** RECORDED INFORMATION follows **

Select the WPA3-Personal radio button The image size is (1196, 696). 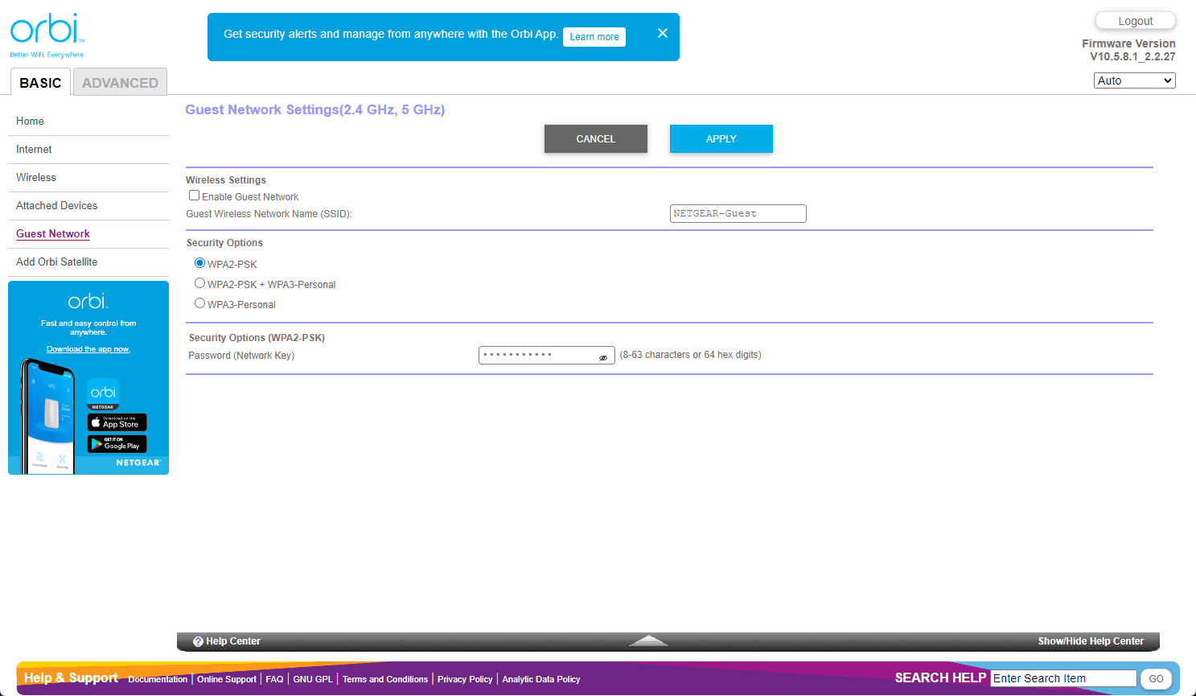pyautogui.click(x=199, y=303)
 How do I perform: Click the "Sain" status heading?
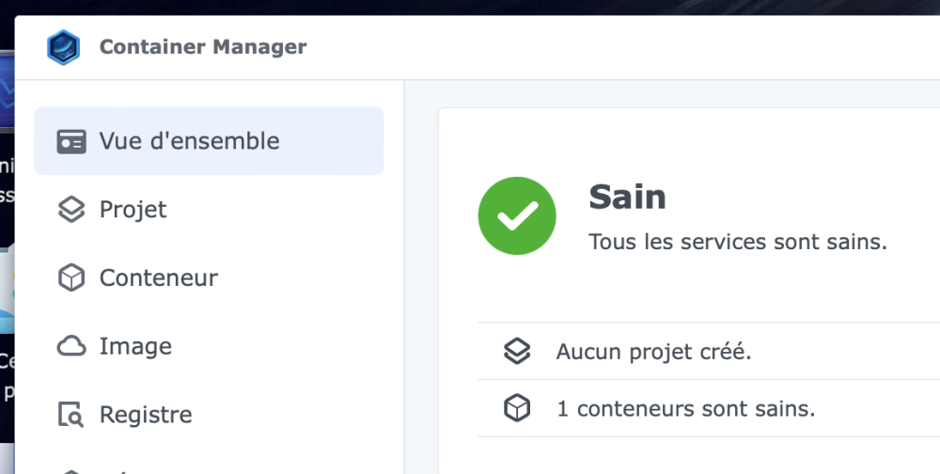[x=627, y=197]
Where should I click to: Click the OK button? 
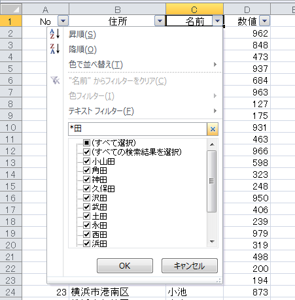(125, 266)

** End of RECORDED INFORMATION **

WORK INSTRUCTION
All lines after and including the one with "How do I perform: Click", through the end of the entries above, should be output exactly and by themselves. The pictures are to be left out.

SOLVED EXERCISE
 How do I perform: Click the "Sain" status heading?
[x=627, y=197]
Where should I click to: Click the OK button? 
(125, 266)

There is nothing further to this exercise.